Reproduce word for word everything from "High school students" down to "Candidate 1 wins." in the class-president vote-counting problem below.

Extract provided:

━━━━

High school students are voting for their class president and you're tasked with counting the votes. Each presidential candidate is represented by a unique integer and the candidate that should win the election is the candidate that has received more than half the votes. Given a list of integers, return the candidate that should become the class president.

Note: You may assume there is always a candidate that has received more than half the votes.

Example(s)

Example 1:

Input: votes = [1, 1, 2, 2, 1]
Output: 1
Explanation:
- Candidate 1: 3 votes (more than half of 5 votes)
- Candidate 2: 2 votes
Candidate 1 wins.

Example 2:

Input: votes = [1, 3, 2, 3, 1, 2, 3, 3, 3]
Output: 3
Explanation:
- Candidate 3: 5 votes (more than half of 9 votes)
- Candidate 1: 2 votes
- Candidate 2: 2 votes
Candidate 3 wins.

Example 3:

Input: votes = [2, 2, 1, 1, 1, 2, 2]
Output: 2
Explanation:
- Candidate 2: 4 votes (more than half of 7 votes)
- Candidate 1: 3 votes
Candidate 2 wins.

━━━━

Information shown:
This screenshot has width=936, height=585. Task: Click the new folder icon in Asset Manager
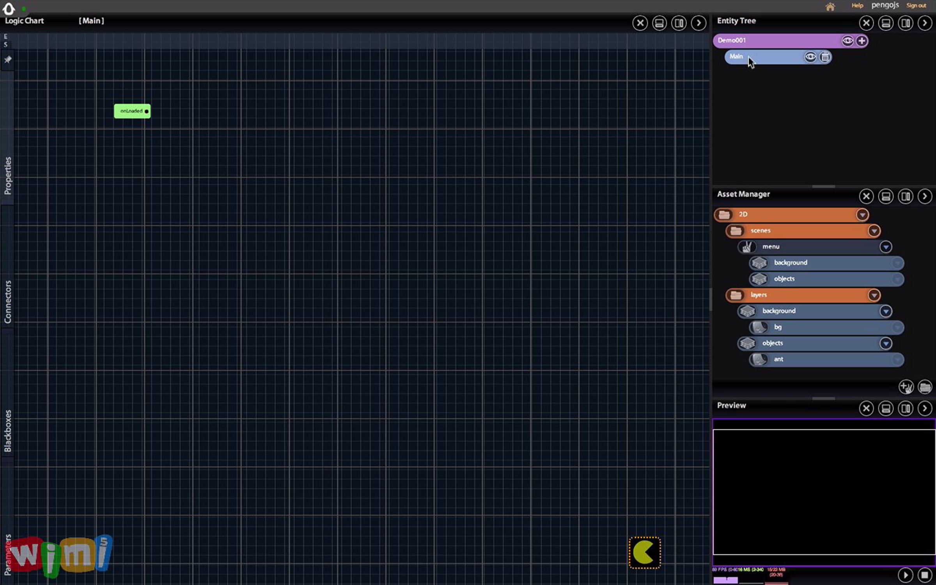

━━━━

Worked answer:
High school students are voting for their class president and you're tasked with counting the votes. Each presidential candidate is represented by a unique integer and the candidate that should win the election is the candidate that has received more than half the votes. Given a list of integers, return the candidate that should become the class president.

Note: You may assume there is always a candidate that has received more than half the votes.

Example(s)

Example 1:

Input: votes = [1, 1, 2, 2, 1]
Output: 1
Explanation:
- Candidate 1: 3 votes (more than half of 5 votes)
- Candidate 2: 2 votes
Candidate 1 wins.